3 upvotes, 7 direct replies (showing 7)
View submission: The difference between causality and determinism
The alternative to your choices being determined is that they are random.
Neither leads to free will.
Comment by MarinkoAzure at 20/08/2024 at 12:59 UTC
1 upvotes, 0 direct replies
Or, the alternative to choices being determined is *choices being selected* instantaneously. Lots of evidence for free will there.
Comment by Squierrel at 20/08/2024 at 12:41 UTC
-1 upvotes, 1 direct replies
Choices are neither determined nor random.
Only physical events are determined. Choices *determine* physical events.
Deliberate choice is the *very opposite* of random chance.
Comment by diogenesthehopeful at 20/08/2024 at 12:12 UTC
1 upvotes, 1 direct replies
I write an Op Ed about the difference between causality and determinism and some how I've figured that the best way to retort is to deflect. Yes I downvoted you for doing that deflection. I can assume that you didn't have anything constructive to say, but thought it better to say something rather than see where this will go without your finger on the scale.
Comment by spgrk at 20/08/2024 at 12:11 UTC
3 upvotes, 2 direct replies
This really upsets libertarians. If we were discussing it face to face, I can imagine punches being thrown.

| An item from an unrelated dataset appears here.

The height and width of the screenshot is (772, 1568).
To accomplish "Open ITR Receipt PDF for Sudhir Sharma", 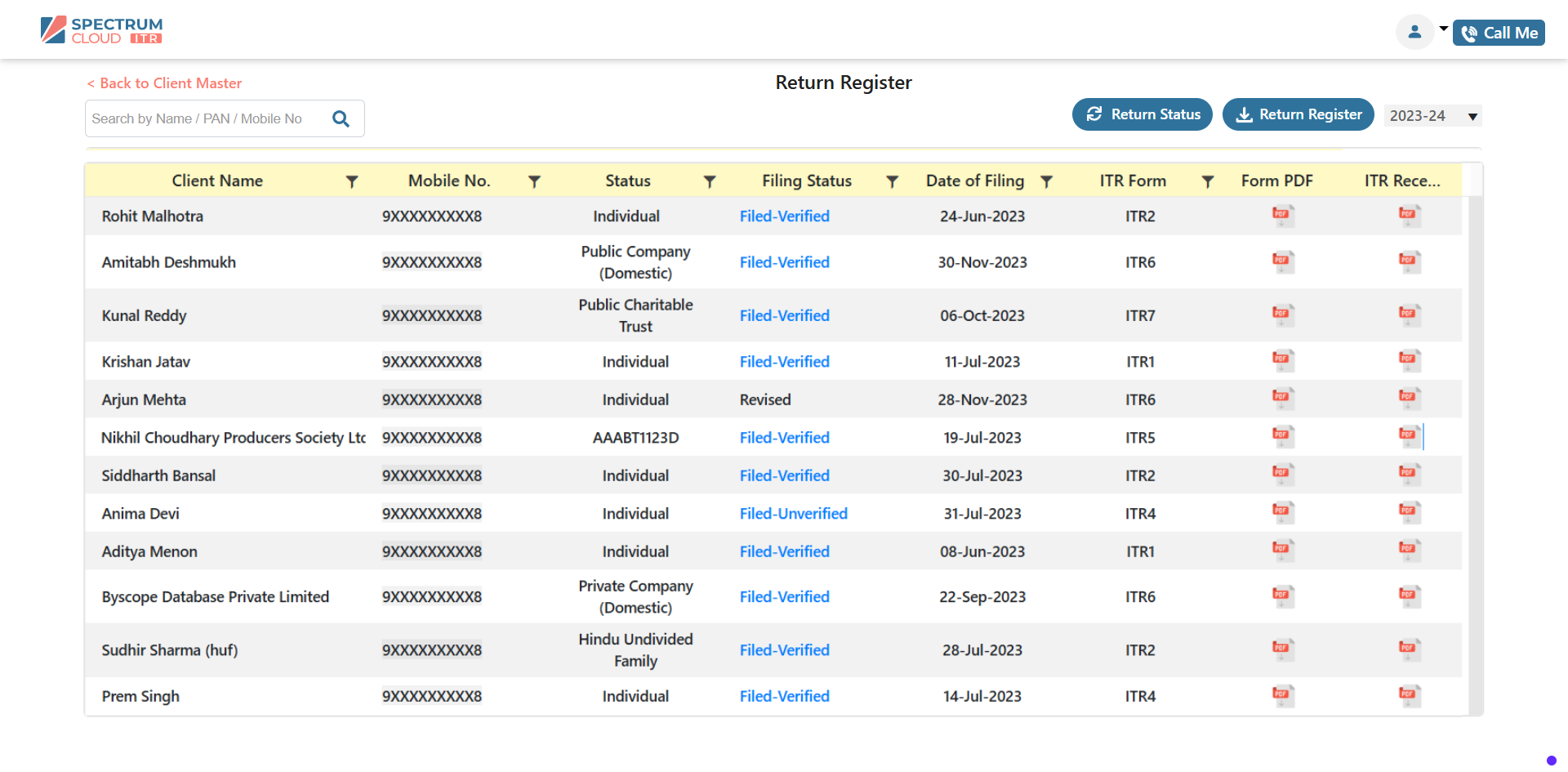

Comment by ryker78 at 20/08/2024 at 11:21 UTC
0 upvotes, 1 direct replies
You've been corrected on this before that determined and determinism isn't the same thing. Randomness could determine something, that obviously isn't the same thing as determinism.
There's a pretty easy way to point out why what you are saying is limited when it comes to understanding the unknown.

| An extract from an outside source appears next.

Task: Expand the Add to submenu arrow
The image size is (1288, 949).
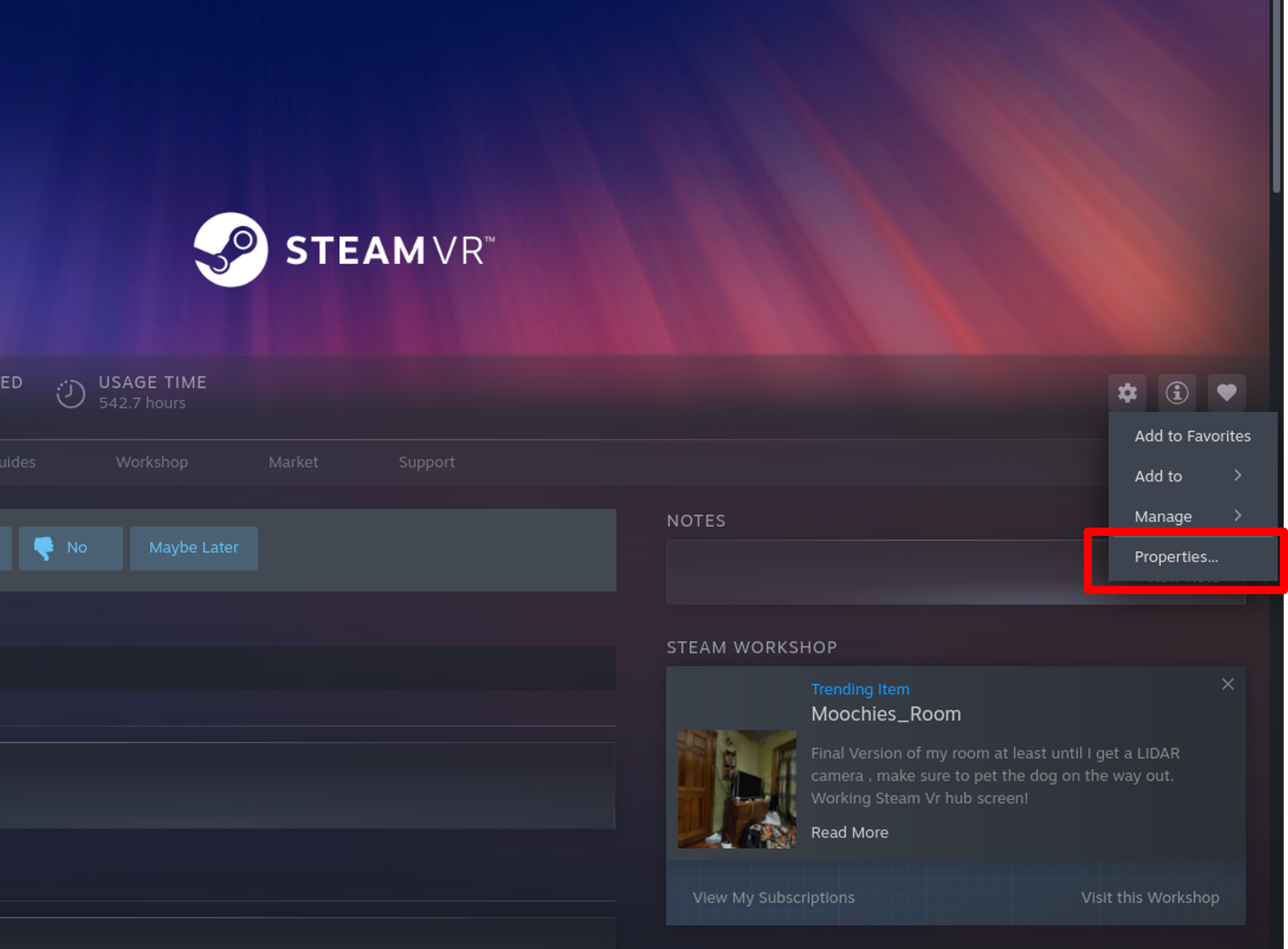Action: 1237,475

What determined the big bang? And what determined the cause before it? Then keep going to infinite regress.
Comment by [deleted] at 20/08/2024 at 10:54 UTC
1 upvotes, 0 direct replies
But how do we know that choices are actually choices? If we go along with the heavy materialism view that everything has been pre determined by the big bang than its safe to assume that choices are just a man made social construct that have no inherent existence.
Comment by RECIPR0C1TY at 20/08/2024 at 09:27 UTC*
1 upvotes, 3 direct replies
This begs the question. It assumes that the only alternative cannot be libertarianly free will (it must be random) therefore neither option (one of which is assumed) leads to free will.
No, the only option is not randomness. The other option is free will. Obviously an argument needs to be made beyond the simple assertion. But you don't get to just assume your side of the debate on a statement that proves your side of the debate.